The evolution of the OsNIN genes differs from that of the OsCIN and OsVIN genes in five fundamental respects. First, at the protein sequence level, the 12 conserved motifs of OsNIN proteins are longer and comprise a greater percentage of the protein than the 13 conserved motifs of OsCIN/OsVIN. The emerging three-dimensional structures of the GH32 and GH88 families (five-bladed β-propeller and α66 toroid, respectively) may provide important clues to explain this difference. It is possible that the tendency of OsNIN proteins to form oligomers (Lee and Sturm 1996) adds to the degree of conservation of the polypeptides.

Second, although gene duplication is common in both families, tandem duplication either did not occur in the OsNIN lineage or occurred so distantly in time that traces of it have been lost by chromosomal rearrangements.

Third, the OsNIN genes show few examples of intron loss, either singly or by a concerted mechanism. This may ultimately be traceable to differences in transcript structure that favor the formation within the nucleus of the double-stranded cDNA required for intron loss by homologous recombination.

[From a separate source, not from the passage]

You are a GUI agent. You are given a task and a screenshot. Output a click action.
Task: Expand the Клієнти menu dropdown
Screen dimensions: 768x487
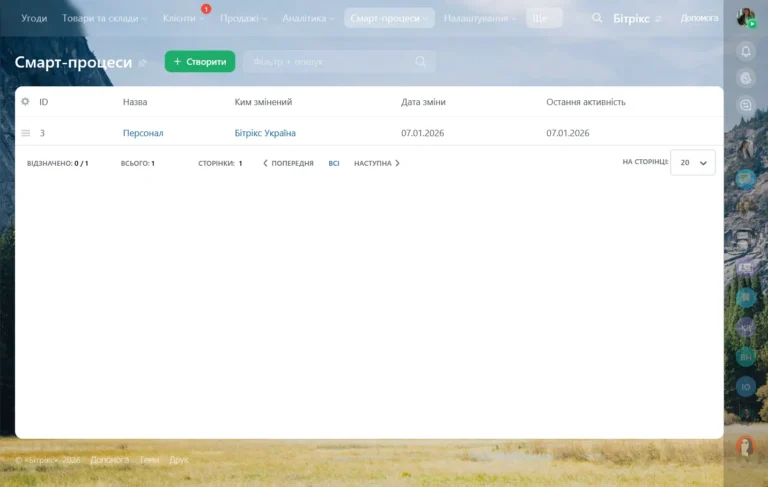click(x=182, y=18)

Fourth, unlike the seven-exon cell-wall invertase genes and seven-exon vacuolar invertase genes, which have almost all introns in common, the six-exon α group and the four-exon β group of the neutral/alkaline invertase genes have no exon in common. Each neutral/alkaline invertase gene has introns in conserved motifs 4 and 9, but in different locations within those motifs. The implication of this result is that the two groups of neutral/alkaline invertase genes separated much more distantly in the past than the cell-wall and vacuolar acid invertase genes. If we are correct to predict that the α group is located in the mitochondrion and chloroplast and the β group is located in the cytosol, this division is very ancient. However, the recent report by Chen et al. (2004) that a signal peptide can direct α-amylase αAmy3 into the secretion pathway and into the chloroplast means that any prediction of subcellular targeting based on sequence analysis alone must be considered provisional until backed up by other evidence.

Fifth, most of the introns of the acid invertase genes are located between conserved motifs, whereas most of the introns of the neutral/alkaline invertase genes are located within conserved motifs. Given the likely antiquity of most of these introns, it is intriguing to think that they may hold some clue as to the original mechanisms of intron insertion. Were the introns introduced into both families after the endosymbiotic origin of plants? Or were the introns of the acid invertases inserted much earlier, in the respiratory eukaryote that would eventually act as host for the symbiont? Or are the introns a legacy of prokaryotic ancestors, even though extant relatives such as cyanobacteria, eubacteria, and yeast lack introns in their invertase genes? This question has been discussed for plant glyceraldehyde-3-phosphate dehydrogenases (Liaud et al. 1990). Comparison of nuclear and chloroplast genomes of Arabidopsis with cyanobacteria suggest that about 18% of Arabidopsis nuclear genes derive from the endosymbiont (Martin et al. 2002). The above questions may be pursued further through a comparison between rice and Arabidopsis of the exon–intron structures of nuclear genes of cyanobacterial and non-cyanobacterial origins.